Description

Revealing the mystery of persistent economic failure, this book explains how the distorted view of economics has protected vested interests and prevented a more efficient economy, more equitable distribution of wealth and greater protection for the environment.

This book is for those who know there is something wrong with our current system and want to discover more about what this is and what can be done to put it right.

Some years ago, The Economist carried a lead editorial, ‘The puzzling failure of economics’. The frank admission was provoked by the publication of a new edition of Paul Samuelson’s Economist. The editorial concluded that it ‘is not a failure of economics, in fact, but of modern [neo-classical] economics’.

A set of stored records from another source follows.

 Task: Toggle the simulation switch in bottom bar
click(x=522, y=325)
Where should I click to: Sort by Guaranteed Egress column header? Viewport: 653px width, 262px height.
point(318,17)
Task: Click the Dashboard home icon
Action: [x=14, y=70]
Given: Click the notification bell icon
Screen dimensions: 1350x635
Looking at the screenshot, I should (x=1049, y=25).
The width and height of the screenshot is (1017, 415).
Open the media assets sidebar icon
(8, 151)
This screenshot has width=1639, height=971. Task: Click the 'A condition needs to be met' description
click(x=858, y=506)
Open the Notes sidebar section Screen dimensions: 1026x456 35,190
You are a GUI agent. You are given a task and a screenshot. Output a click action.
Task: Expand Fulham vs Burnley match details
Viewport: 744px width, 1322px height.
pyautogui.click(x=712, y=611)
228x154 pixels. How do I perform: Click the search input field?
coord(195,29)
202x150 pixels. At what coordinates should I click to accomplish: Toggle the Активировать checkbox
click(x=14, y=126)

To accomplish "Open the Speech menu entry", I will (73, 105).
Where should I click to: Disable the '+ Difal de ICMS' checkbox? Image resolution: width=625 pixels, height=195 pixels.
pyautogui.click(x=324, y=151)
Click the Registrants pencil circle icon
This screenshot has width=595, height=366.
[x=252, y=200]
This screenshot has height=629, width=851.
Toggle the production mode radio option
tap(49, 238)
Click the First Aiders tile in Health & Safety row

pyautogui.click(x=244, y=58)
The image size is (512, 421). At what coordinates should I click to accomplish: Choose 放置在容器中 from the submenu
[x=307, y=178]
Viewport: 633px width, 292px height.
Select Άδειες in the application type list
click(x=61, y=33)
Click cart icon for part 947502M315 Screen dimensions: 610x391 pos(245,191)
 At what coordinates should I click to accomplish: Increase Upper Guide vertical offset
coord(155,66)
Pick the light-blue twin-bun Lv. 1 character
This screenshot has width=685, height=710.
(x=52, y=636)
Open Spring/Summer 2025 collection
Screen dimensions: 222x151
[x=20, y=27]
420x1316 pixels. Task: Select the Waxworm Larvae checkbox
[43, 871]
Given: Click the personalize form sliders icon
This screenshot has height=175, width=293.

In the second edition of The Corruption of Economics, the authors argue there is nothing puzzling about this failure. They document how the integrity of economics as a discipline was deliberately compromised towards the end of the 19th century. The tool for this strategy became new-classical economics. Classical economists like Adam Smith had described wealth as the product of three factors – land, labour and capital, whereas the new theorists reduced these to two, labour and capital, treating land as capital.

The effect, the authors reveal, was to deprive professional economists of the ability to diagnose problems, forecast important trends and prescribe solutions. Neo-classical economics condemns the post-industrial economy to protracted periods of economic failure.

The contributors are … in tune with the increasing realization by economists of the importance of the property market to the macroeconomy.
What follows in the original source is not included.